Breaking racial and gender boundaries with her Sundance award-winning film (Best Cinematography) Daughters of the Dust, Julie Dash became the first African American woman to have wide theatrical release for a feature narrative film. The Library of Congress placed Daughters of the Dust and her UCLA MFA senior thesis, Illusions, in the National Film Registry. These two films join a select group of American films preserved and protected as national treasures by the Librarian of Congress. In March 2024 A Dash of Excellence was held at the International African American Museum in Charleston, SC. Seeking: Mapping Our Gullah Geechee Story, written and directed by Dash and produced by the Ummah Chroma Creatives, at the International African American Museum in Charleston, SC. Mayor John J. Tecklenburg presented Julie Dash with an award from the White House, Joseph R. Biden’s President’s 2022 Lifetime Achievement Award for a lifelong commitment to building a stronger nation, the highest civilian honor for volunteer service in the United States.
Her recent television episodic work includes Reasonable Doubt seasons one and two for Disney+/ Hulu, the ABC limited series Women of The Movement, Our Kind of People for FOX/Hulu, and Queen Sugar for OWN TV. Dash has written and directed for CBS, BET, ENCORE STARZ, SHOWTIME, MTV Movies, HBO, and OWN Television. Her long-form narrative films include the NAACP Image Award-winning, Emmy, DGA nominated, The Rosa Parks Story, Incognito, Funny Valentines, Love Song, and Subway Stories: Tales From The Underground. Her work as a film director includes museum and theme park exhibits and design for Disney’s Imagineering, Brothers of the Borderland for The National Underground Railroad Freedom Center Museum, and Smuggling Daydreams into Reality at the Indianapolis Museum of Art. Her most recent museum installations include Standing at The Scratch Line at the Philadelphia Museum of African American History and the Philadelphia Museum of Art and Shine a Light, a large-scale video mapping projection for the Charles H. Wright Museum in Detroit.
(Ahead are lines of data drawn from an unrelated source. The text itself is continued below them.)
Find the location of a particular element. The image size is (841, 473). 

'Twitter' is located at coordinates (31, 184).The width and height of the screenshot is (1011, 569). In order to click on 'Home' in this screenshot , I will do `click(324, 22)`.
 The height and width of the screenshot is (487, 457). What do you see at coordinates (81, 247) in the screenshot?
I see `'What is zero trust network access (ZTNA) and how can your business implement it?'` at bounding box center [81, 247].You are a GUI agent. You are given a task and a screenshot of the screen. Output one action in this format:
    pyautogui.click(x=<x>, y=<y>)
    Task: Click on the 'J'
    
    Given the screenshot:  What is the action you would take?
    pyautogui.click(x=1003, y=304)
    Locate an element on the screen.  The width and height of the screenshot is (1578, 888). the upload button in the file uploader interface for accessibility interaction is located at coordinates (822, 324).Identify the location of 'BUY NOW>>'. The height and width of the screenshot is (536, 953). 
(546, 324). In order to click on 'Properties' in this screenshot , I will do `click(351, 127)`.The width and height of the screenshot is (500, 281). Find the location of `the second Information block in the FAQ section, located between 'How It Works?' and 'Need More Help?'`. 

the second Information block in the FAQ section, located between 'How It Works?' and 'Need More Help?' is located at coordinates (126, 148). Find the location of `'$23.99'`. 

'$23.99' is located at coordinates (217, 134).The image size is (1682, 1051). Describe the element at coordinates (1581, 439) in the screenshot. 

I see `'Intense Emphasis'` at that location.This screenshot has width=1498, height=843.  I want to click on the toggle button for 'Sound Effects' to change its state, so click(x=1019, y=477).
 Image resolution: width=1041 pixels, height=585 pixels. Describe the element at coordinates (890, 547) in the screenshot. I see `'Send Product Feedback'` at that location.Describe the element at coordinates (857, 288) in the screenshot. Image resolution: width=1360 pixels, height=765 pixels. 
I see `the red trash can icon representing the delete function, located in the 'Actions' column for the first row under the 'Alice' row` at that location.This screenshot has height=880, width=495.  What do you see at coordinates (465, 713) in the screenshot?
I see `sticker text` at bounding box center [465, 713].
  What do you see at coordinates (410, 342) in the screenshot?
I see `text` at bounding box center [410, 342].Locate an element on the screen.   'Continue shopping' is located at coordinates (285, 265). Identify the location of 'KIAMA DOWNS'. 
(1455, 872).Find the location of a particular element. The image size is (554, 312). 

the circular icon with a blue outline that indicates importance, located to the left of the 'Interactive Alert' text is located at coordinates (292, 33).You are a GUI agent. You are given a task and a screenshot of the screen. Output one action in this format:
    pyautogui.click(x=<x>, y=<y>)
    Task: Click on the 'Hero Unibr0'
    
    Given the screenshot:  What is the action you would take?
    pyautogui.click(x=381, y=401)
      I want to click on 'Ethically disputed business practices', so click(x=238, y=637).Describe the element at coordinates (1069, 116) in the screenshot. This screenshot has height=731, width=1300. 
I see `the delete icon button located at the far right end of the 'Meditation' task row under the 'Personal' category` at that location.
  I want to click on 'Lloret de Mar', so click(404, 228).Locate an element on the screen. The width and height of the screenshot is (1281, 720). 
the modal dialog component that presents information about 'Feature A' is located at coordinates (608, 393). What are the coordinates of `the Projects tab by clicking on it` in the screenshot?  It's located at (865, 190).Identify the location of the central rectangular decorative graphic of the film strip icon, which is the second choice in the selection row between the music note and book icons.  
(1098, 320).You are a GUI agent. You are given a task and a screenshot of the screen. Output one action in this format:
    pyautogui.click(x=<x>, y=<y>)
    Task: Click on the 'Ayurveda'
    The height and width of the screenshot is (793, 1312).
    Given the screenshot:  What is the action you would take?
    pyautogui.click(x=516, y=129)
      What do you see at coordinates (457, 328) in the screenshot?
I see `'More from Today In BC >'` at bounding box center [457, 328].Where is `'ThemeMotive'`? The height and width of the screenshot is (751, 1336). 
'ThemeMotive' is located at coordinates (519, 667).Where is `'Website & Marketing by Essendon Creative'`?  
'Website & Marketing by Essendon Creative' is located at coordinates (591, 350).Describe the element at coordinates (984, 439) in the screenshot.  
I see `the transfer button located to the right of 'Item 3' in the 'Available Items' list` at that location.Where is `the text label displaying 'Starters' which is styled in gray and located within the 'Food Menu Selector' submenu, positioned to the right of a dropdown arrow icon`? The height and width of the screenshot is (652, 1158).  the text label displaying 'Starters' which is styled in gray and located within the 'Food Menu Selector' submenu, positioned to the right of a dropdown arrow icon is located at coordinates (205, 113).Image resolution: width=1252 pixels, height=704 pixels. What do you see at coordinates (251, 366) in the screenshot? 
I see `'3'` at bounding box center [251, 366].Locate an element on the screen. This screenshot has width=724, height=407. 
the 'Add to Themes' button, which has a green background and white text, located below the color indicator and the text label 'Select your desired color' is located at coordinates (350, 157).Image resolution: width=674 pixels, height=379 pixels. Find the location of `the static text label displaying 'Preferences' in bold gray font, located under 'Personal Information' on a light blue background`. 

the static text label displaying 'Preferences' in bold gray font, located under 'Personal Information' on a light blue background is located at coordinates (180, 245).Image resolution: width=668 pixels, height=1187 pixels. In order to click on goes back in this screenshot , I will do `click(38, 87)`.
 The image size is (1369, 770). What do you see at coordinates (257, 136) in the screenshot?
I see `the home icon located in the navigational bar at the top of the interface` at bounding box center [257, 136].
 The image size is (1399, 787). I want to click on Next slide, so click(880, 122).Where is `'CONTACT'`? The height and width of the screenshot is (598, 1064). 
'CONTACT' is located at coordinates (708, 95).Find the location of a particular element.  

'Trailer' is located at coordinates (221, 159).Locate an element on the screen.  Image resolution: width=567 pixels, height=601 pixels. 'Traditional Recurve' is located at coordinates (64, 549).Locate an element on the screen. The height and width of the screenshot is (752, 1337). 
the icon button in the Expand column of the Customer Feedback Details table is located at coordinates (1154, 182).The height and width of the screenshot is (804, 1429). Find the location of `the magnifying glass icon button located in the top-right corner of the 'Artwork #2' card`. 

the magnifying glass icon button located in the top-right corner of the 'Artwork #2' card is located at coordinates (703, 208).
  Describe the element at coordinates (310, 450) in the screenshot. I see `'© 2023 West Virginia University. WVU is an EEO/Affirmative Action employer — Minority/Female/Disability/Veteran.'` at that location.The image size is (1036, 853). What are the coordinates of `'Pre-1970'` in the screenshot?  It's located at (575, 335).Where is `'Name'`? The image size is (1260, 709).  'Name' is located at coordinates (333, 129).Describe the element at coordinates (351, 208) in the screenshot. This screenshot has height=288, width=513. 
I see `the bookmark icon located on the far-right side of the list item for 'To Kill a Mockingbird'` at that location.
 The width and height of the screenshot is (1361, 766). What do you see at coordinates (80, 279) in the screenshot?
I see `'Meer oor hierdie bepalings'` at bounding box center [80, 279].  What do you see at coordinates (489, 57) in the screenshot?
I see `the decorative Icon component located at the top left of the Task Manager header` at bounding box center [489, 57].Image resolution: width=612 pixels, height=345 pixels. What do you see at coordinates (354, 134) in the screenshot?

Dash has several documentary projects in the works, including Travel Notes of a Geechee Girl, a feature-length documentary in progress about Vertamae Smart Grosvenor, a world-renowned author, performer, and chef from rural South Carolina. Julie Dash is a Fulbright Scholar who earned a BA in Film Studies from the City University of New York, an MFA in Screenwriting at the American Film Institute’s Center for Advanced Film Studies, and an MFA in Theater Arts (Film & Television Production) at UCLA. She is the Diana King Endowed Professor in the Department of Art & Visual Culture at Spelman College.